Wednesday, June 7, 2023

Quick Tip: Upper Back Pain During The Squat

I recently had client ask me about shoulder and upper back pain during the back squat. This reminded me of a devastating time in my training career. When I was first starting out, I could not place a barbell onto my back in a high bar position without excruciating pain. This left me squatting low bar for an entire year until I could high bar squat heavy. 

During the squat, you should actively think about squeezing the back together to create a muscular "shelf" for the bar to rest on. 

The Chinese lifter Lu Xiaojun performing a high bar back squat. Notice how the upper back is squeezed and this created a shelf on the traps (trapezius muscle)

As shown above, the barbell should rest on the upper traps during a high bar back squat. One of the best cues I like is to bring your elbows UNDER the barbell (think about doing a behind-the-neck press). This will bring out more of the trapezius muscle which can provide a larger shelf for the barbell to rest on. A common mistake is for the bar to be TOO high up, which causes neck pain. Now, this high bar position does require you to have some muscle on the upper back to begin with. If you don't already have this muscle, the weight on the bar may still create pain. 

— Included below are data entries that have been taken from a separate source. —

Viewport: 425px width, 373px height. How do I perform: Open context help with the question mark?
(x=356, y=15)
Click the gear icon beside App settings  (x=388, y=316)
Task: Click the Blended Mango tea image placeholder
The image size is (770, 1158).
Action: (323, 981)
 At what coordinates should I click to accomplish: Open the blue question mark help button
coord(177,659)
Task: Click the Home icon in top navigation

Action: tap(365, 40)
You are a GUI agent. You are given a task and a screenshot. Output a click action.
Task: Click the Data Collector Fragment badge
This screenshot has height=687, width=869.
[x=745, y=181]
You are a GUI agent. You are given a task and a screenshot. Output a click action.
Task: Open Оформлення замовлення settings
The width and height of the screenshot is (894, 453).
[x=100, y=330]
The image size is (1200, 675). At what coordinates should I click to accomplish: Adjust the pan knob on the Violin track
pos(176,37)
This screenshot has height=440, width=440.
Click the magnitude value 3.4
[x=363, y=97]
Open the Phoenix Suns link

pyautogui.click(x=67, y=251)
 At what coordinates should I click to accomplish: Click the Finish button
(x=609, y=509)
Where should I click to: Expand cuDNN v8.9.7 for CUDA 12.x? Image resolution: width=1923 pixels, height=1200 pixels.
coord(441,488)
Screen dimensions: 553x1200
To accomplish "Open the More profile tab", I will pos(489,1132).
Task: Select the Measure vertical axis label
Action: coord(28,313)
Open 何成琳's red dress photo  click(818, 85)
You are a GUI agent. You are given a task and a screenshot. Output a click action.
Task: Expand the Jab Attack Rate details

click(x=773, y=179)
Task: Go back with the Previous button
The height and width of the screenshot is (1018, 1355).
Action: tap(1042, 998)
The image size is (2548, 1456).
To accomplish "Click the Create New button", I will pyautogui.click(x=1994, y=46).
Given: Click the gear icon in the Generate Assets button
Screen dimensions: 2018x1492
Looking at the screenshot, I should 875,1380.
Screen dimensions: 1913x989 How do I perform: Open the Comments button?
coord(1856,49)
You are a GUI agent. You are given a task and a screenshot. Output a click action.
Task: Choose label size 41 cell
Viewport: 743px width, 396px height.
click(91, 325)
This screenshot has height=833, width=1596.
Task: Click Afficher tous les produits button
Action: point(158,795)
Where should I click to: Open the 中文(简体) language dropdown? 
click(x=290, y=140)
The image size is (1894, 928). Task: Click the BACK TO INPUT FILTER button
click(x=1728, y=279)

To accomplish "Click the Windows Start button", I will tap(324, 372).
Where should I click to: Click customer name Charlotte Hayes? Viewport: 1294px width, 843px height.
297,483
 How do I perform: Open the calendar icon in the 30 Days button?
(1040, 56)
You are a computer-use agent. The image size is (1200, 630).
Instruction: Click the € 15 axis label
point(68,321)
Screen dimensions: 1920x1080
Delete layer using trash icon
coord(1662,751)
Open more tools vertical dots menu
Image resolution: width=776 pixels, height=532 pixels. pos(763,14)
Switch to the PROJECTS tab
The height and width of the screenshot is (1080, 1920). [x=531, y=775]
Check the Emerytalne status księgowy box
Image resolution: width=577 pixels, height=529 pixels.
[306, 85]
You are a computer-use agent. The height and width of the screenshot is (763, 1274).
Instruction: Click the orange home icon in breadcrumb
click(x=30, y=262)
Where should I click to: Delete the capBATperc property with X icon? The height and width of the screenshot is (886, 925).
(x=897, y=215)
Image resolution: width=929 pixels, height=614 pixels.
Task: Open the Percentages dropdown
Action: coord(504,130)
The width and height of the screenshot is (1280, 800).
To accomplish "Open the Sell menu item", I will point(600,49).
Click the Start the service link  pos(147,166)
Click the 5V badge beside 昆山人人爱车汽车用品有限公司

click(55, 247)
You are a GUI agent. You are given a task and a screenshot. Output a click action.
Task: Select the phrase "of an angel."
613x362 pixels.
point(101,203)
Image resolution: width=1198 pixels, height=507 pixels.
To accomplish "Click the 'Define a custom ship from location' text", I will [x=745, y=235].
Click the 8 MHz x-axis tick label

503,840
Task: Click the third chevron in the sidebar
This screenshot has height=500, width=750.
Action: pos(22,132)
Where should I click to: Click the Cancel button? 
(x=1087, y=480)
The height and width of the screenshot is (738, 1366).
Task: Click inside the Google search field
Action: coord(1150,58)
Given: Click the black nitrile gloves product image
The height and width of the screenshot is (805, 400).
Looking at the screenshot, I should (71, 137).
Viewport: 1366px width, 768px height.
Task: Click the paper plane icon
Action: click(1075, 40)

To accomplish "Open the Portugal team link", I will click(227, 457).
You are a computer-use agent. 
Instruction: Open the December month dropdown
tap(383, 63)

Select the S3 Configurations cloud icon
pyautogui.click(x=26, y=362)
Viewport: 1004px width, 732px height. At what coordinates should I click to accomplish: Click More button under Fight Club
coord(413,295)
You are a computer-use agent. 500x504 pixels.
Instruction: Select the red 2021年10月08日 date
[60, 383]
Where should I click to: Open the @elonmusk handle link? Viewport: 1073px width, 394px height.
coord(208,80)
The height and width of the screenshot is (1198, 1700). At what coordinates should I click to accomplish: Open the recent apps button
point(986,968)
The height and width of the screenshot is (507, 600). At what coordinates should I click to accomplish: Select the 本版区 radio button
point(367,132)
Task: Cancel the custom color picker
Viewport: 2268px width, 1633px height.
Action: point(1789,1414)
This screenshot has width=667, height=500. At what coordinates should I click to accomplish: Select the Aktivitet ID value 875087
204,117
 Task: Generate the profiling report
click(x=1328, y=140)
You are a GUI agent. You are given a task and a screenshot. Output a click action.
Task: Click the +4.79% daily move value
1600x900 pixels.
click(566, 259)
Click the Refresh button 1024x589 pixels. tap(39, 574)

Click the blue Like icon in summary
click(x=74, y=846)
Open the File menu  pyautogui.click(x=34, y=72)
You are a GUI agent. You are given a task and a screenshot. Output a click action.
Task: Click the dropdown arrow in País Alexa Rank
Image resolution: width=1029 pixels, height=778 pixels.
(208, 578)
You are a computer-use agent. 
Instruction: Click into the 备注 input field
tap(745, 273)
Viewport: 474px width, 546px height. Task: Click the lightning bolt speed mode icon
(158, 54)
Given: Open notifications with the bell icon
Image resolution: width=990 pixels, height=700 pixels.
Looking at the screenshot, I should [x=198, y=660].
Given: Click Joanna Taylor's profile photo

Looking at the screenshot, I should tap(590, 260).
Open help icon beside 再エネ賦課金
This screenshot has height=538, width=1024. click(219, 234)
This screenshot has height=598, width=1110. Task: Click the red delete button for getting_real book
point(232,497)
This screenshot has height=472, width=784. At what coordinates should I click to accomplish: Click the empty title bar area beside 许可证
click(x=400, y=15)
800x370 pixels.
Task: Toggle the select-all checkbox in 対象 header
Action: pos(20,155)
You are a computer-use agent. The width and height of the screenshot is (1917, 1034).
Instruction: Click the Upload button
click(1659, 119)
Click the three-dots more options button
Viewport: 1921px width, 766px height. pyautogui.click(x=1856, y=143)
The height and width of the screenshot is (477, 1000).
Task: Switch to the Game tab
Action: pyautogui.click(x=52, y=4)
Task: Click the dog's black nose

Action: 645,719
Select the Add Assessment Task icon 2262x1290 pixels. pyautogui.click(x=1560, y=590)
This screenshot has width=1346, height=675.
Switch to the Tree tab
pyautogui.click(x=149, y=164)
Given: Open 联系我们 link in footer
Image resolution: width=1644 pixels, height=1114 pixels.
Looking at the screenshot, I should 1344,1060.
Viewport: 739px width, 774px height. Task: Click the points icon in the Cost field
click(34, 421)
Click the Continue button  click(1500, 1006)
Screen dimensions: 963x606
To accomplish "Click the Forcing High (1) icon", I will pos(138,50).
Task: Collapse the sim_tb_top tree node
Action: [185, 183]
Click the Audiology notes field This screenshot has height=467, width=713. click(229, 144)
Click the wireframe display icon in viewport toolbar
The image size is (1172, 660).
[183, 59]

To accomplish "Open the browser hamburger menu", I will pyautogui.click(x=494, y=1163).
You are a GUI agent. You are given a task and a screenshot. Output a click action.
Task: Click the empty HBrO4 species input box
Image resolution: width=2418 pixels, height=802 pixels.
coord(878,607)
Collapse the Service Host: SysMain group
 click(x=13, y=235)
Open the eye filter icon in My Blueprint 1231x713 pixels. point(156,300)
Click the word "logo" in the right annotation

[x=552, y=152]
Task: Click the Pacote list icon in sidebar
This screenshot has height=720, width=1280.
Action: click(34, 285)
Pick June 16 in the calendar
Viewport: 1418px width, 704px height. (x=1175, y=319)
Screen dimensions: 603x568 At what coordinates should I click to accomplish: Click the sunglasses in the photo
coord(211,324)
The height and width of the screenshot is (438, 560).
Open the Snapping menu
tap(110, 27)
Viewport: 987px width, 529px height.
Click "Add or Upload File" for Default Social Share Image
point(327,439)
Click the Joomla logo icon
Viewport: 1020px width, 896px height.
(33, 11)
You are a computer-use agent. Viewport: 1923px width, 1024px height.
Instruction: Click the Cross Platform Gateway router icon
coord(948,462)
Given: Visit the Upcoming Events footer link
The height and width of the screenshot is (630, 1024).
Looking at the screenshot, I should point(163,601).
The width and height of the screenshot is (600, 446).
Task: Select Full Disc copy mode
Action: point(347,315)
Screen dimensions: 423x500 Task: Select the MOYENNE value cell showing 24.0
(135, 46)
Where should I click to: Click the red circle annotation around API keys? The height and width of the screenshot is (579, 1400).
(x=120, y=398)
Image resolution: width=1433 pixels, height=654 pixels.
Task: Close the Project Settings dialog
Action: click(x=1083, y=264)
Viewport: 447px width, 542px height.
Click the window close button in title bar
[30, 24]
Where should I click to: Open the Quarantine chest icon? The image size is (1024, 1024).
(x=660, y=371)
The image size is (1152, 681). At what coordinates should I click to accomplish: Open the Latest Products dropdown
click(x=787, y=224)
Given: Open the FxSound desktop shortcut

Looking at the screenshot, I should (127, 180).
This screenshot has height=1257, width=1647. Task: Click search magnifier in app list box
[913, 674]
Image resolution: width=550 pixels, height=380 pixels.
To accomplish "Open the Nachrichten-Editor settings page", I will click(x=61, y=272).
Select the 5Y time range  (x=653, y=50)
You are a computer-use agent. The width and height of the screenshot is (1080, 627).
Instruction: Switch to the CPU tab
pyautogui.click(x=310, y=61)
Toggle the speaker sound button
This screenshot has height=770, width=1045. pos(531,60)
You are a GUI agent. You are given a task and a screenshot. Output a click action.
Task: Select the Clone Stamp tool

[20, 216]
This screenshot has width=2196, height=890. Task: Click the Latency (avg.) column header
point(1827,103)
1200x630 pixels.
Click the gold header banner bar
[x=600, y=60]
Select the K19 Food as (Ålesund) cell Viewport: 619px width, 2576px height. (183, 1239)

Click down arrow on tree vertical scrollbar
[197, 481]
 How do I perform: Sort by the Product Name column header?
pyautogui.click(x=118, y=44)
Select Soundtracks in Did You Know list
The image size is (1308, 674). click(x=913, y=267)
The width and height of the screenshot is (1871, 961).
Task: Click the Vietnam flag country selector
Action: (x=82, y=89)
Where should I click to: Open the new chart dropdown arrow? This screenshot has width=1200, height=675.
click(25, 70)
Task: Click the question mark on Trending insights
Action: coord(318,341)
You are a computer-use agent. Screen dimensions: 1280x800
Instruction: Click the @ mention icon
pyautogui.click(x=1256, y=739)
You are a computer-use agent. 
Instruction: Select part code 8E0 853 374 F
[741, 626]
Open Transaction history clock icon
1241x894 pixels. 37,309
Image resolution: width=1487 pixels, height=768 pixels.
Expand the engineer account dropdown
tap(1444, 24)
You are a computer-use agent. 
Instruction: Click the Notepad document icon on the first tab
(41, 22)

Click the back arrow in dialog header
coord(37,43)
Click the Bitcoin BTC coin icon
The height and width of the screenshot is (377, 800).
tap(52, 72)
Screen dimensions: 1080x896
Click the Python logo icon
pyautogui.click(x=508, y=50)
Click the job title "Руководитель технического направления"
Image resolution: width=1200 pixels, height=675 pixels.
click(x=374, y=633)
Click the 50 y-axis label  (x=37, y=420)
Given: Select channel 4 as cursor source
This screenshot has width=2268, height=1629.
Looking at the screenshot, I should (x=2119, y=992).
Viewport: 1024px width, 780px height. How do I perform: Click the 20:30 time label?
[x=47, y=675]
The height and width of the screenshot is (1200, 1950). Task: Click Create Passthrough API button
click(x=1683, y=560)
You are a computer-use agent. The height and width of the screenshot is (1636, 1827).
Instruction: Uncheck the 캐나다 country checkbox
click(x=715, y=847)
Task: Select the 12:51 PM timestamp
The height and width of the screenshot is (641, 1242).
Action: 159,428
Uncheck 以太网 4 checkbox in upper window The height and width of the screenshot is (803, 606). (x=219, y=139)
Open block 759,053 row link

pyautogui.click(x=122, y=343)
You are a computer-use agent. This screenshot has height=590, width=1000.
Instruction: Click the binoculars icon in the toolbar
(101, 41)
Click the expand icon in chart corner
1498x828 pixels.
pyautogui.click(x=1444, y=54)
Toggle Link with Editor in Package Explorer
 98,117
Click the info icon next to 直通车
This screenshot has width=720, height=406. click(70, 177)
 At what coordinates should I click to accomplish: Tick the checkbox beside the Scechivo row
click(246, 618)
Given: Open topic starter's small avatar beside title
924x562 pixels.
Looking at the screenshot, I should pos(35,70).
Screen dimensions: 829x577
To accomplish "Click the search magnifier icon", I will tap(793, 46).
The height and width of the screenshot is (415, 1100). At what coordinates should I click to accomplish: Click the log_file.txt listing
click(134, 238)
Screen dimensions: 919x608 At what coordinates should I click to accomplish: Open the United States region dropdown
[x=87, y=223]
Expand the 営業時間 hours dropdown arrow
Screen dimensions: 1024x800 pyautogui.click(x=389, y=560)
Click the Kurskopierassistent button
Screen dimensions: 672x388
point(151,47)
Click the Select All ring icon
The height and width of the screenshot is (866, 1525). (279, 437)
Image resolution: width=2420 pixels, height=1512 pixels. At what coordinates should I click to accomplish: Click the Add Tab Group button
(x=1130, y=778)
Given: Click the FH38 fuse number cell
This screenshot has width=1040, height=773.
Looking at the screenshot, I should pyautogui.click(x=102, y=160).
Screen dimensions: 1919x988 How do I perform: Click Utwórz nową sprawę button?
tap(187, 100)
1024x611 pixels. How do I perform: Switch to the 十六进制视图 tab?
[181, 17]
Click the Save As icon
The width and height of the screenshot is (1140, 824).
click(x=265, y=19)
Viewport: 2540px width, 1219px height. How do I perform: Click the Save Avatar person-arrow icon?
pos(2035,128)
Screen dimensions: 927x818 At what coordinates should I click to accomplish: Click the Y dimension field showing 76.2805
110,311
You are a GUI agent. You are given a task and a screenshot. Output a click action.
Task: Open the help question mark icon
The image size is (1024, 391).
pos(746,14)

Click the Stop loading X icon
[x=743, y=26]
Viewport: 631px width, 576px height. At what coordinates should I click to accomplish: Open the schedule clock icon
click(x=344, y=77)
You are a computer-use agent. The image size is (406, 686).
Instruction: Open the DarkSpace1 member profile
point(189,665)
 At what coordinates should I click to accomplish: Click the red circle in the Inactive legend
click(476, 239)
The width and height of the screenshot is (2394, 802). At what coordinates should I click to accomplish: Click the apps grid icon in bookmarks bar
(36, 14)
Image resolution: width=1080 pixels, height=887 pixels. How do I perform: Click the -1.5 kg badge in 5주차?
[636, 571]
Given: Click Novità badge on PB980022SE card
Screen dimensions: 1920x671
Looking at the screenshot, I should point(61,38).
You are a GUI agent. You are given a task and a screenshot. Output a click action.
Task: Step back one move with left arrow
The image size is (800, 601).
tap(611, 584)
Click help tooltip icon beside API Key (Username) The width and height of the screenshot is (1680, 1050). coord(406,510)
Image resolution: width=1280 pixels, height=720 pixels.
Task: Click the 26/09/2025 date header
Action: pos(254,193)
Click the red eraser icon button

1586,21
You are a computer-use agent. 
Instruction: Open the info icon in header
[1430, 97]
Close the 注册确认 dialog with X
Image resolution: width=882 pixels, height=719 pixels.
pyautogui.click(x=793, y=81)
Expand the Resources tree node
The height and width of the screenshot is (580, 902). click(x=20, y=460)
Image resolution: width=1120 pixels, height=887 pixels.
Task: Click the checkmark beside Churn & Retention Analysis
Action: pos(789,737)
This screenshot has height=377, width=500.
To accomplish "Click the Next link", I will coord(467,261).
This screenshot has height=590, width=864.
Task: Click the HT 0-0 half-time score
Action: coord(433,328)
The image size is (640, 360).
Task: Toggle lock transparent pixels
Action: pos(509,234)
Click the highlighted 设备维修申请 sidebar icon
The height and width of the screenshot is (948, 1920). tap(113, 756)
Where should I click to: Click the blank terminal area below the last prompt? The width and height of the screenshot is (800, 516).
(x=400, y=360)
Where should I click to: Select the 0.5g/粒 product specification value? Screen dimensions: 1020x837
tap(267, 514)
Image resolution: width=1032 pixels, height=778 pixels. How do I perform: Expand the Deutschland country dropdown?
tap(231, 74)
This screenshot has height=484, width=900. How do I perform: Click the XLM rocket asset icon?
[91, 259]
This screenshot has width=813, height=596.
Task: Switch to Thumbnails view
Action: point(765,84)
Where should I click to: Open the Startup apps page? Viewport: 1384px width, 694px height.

So the solution to this is to just switch to the low bar squat. The low bar squat can be performed by basically everyone as it requires the bar to be places on the rear delts, which are well developed in most trainees. 

Proper bar positioning during the low bar back squat. The upper back is still tight, but the bar is now on the muscular rear delts (rear shoulders) rather than the traps (hence the name "low" bar)


Using the low bar position will require you to widen your grip, but it will provide a pain free solution for most. Before you squat, make sure to warm-up shoulders with some light face pulls or shoulder external rotations. If this still doesn't work for you and you still experience pain in the low bar squat as well, consider switching to the front squat or the SSB squat temporarily (or any other squat variation that doesn't induce pain). 

So, how should you gain the upper back muscle to squat pain free? Well, I recommend doing upper back work at least 2 times per week at the end of your upper body sessions. The best exercises to use here include facepulls, rear delt flyes and upper back inverted rows. The loading with these exercises isn't as important as the volume, so I recommend you do 100 total reps in each of these sessions. Also, you can do loaded carries like farmer's walks to directly build the upper traps.

One of the best exercises for the upper traps is the snatch grip high pull. Whenever I do this exercise for higher reps, my traps feel like they've been hit by a truck the next day. Try these out for 4-6 sets of 5-10 reps.

Basically, if you want to squat with a barbell pain-free, choose a variation that doesn't induce pain temporarily whilst building your upper back musculature. After about 1-3 months of this, you should be good to go!